Live Shots: Asteroid #4 and the Richmond Sluts at Brick and Mortar Music Hall

Pub date September 6, 2013
SectionNoise

By Brittany M. Powell

Brick and Mortar Music Hall may have had some noise complaint troubles with the San Francisco Sound Commission earlier this summer, but that hasn’t kept the venue or Kymberli Jenson, of Kymberli’s Music Box Presents, from putting on great shows.  Last Saturday’s bill included the Asteroid #4 and the Richmond Sluts. It was a handful of loud rock’n’roll bands that blasted us back through the decades with sounds echoing 1960s and ‘70s psychedelia and punk, but also hints of the late ‘90s and early 2000s , when these bands were fresh on the music scene. 

They’ve all been around the block, or as frontperson-guitarist Scott Vitt of the Asteroid #4 put it, these are all “old heads” and “mainstays” at this point.

The Asteroid #4, which recently transplanted to the Bay Area from Philadelphia, released its first EP in 1995.  Its music is a blend of classic psychedelic rock, with a little melodic folk and shoe gaze tremor, and strong influences from late ‘60s psych rock bands like Love, and early ‘90s British bands like Spacemen 3. 

When I asked Vitt how he felt living in California was influencing his band’s sound, he responded, “living and breathing the natural beauty, the mountains, the forests and, of course, the ocean, first-hand, I think it’ll be very evident on our next record that we’ve become a California band.”

And the group sounded plenty at home on Saturday night, as if the packed music hall was its own cozy living room. The set was vibrant and full of the precise kinds of melodies and riffs that can only come from a band that’s been playing together as long as it has — and is more than comfortable in its own skin. When asked about this, Vitt quoted Miles Davis, “you have to play a long time to be able to play like yourself.”

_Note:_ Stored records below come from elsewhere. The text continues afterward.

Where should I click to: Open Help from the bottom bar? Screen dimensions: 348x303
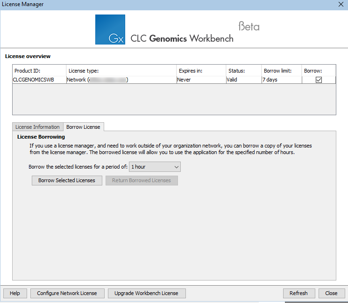15,293
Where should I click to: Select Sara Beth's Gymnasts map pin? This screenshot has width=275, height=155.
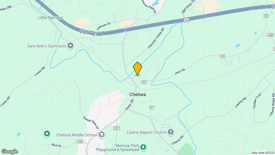(70, 46)
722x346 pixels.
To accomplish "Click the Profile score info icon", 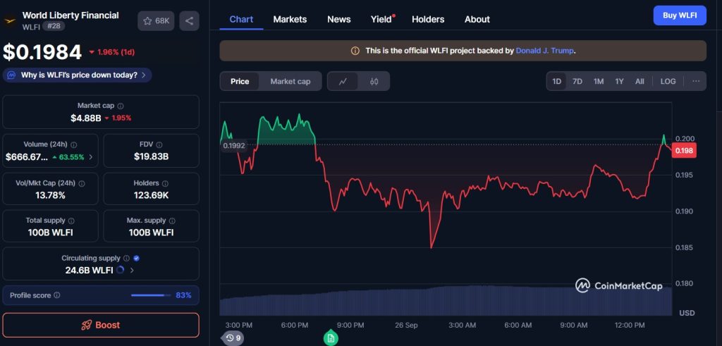I will [57, 295].
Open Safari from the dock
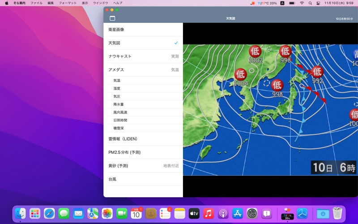Image resolution: width=358 pixels, height=224 pixels. pos(49,214)
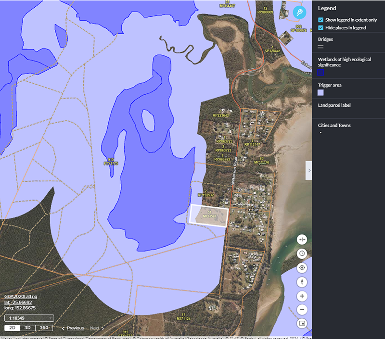Click the highlighted white parcel 51 MCH567
This screenshot has width=385, height=339.
(208, 214)
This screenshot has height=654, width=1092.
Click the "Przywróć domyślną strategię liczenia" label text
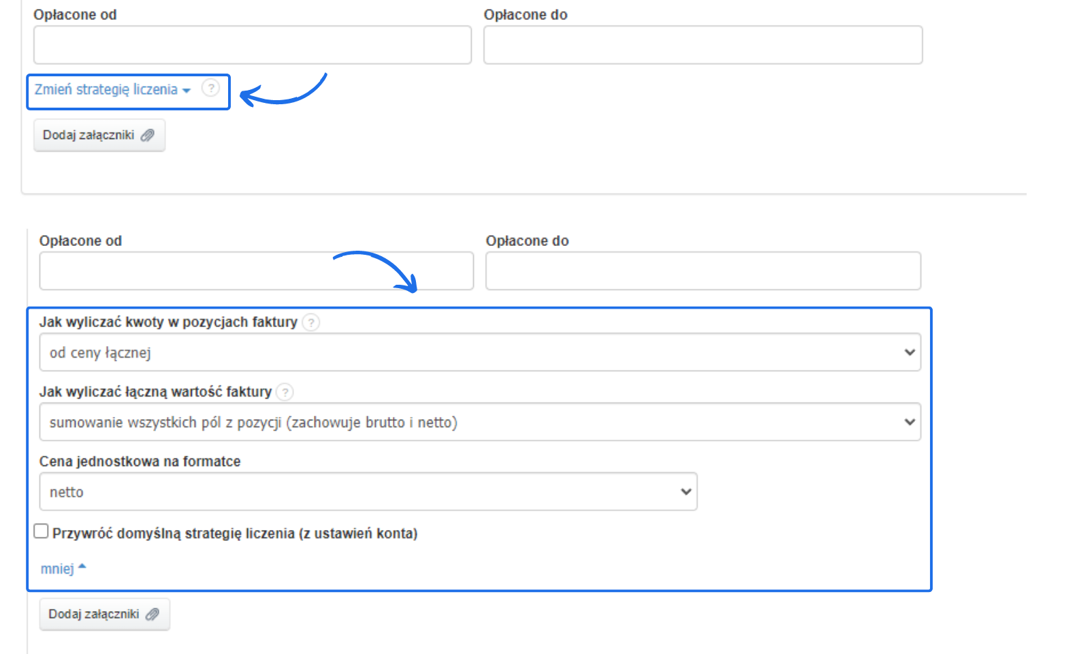[235, 533]
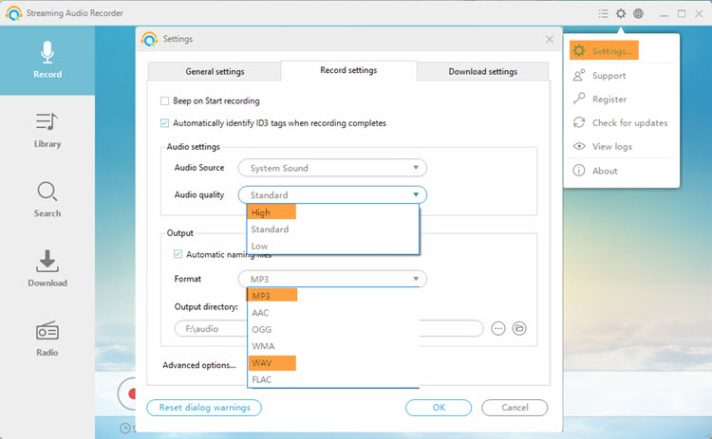Viewport: 712px width, 439px height.
Task: Click the browse ellipsis button for output directory
Action: pos(497,329)
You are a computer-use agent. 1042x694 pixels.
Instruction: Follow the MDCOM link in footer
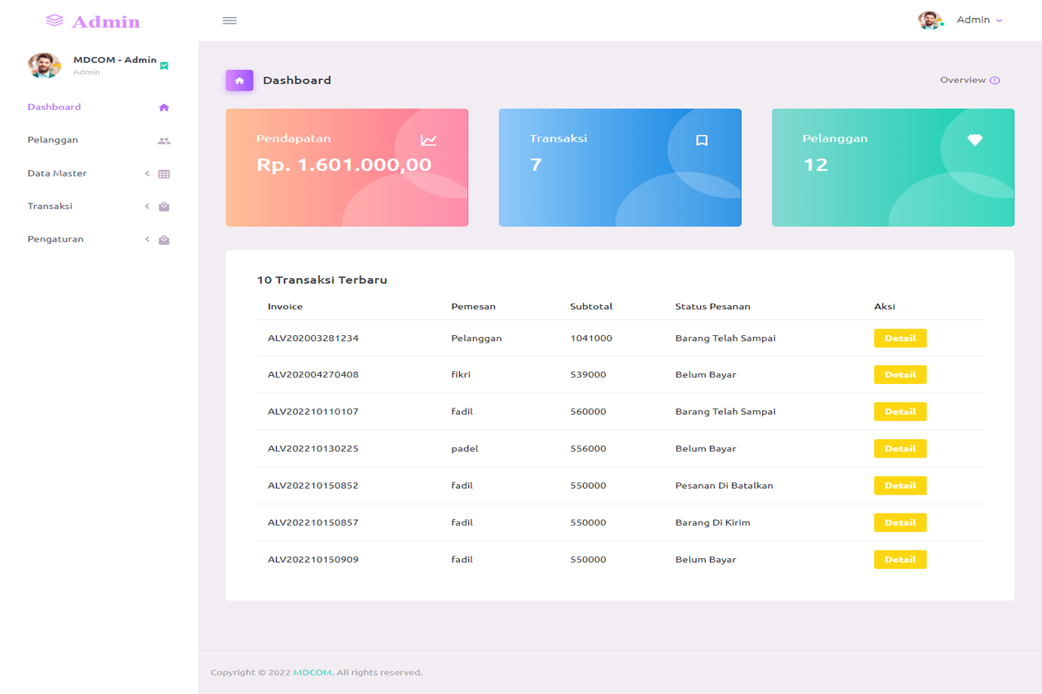pyautogui.click(x=313, y=673)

The Asteroid #4’s set included personal favorites, “Hold On,” which seems to have a Brian Jonestown Massacre influence, “The Unknown,” and “I Want to Touch You,” a Catharine Wheel cover.  For the final song, Joel Gion of BJM joined the band on stage for “Into the Meadow.”

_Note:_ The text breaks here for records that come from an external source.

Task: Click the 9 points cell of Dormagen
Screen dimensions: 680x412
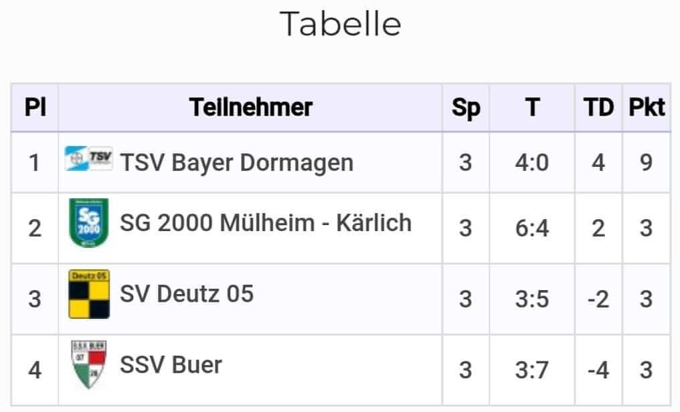Action: [x=646, y=163]
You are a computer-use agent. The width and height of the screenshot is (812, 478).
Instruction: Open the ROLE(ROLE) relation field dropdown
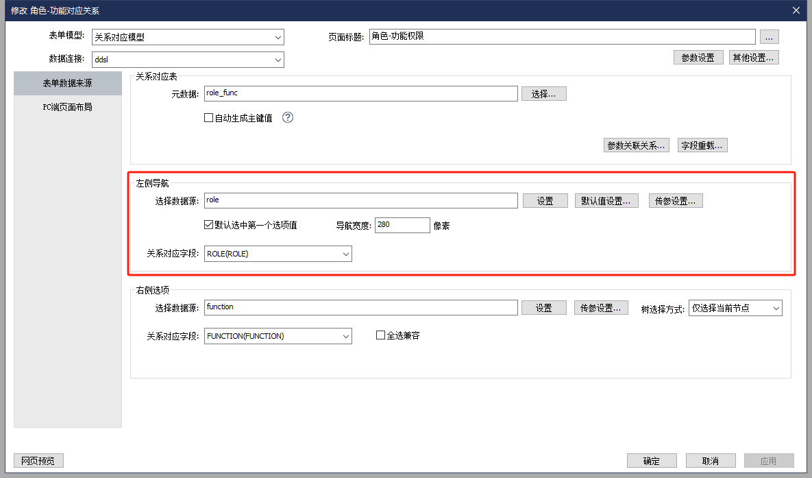[278, 254]
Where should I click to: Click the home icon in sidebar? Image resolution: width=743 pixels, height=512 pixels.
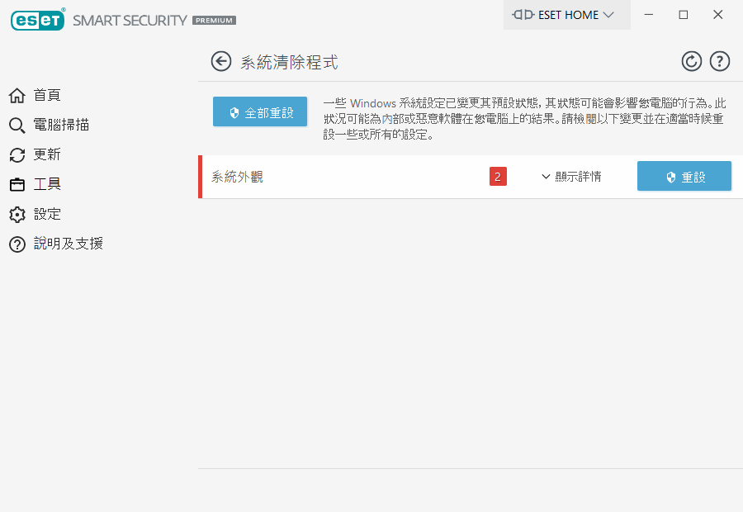17,96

After the Asteroid #4, the Richmond Sluts went on, which was an excellent transition into an upbeat set closing out the night.

The Richmond Sluts formed in 1998, in the Richmond District. Imagine the NY Dolls on LSD, with a little bit of the Cramps and the Rolling Stones thrown in to keep it both weird and glammy. I have vague memories of hearing this band play at a few parties back in the day, but I have to say I don’t remember it sounding nearly as tight as it did the other night.

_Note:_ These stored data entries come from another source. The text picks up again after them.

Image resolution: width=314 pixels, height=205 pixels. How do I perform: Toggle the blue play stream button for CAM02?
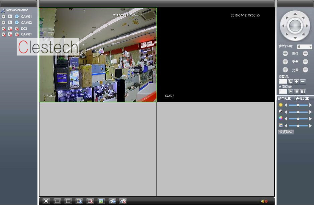pyautogui.click(x=17, y=22)
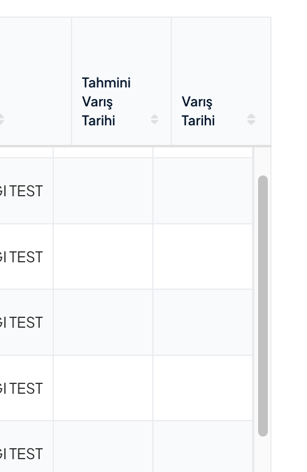
Task: Click empty Tahmini Varış cell in first TEST row
Action: 103,191
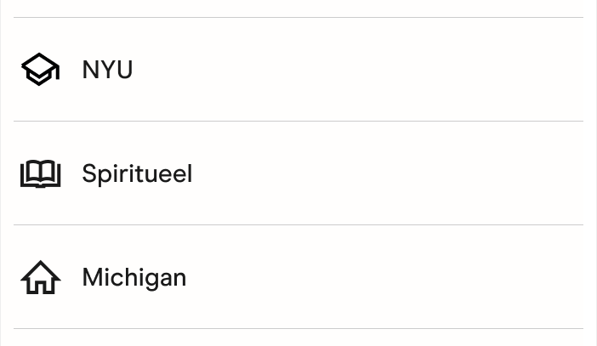This screenshot has width=597, height=346.
Task: Open the Michigan list row
Action: [x=298, y=277]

Frontperson Shea Roberts also looks nothing like the Stiv Baters (of the Dead Boys) gaunt 20-year-old look-alike I remember either. While the Sluts don’t really have the same excuse for playing trashy, angsty, garage rock about sex, drugs, and rock’n’roll as their post-pubescent selves did back in the late ‘90s, it doesn’t really matter, cause their talent has matured enough to take the material to whole other level. 

Said Shea, “I know some of the lyrics are a little goofy sometimes and the stuff I’m writing now tends to be a bit more serious…but they were all sparked by some emotion I was feeling at the time and I’m OK with that.  Maybe we shouldn’t take ourselves so seriously.”

We shouldn’t.  Not when we can rock out to music like this to keep it in perspective. 

Their set included tracks like “Sweet Something,” “Sad City,” and “Paddy Wagon” off their 2001 self-titled release. Shea says that he hopes to keep playing with the new Sluts and that’s the plan “until it’s not fun anymore.”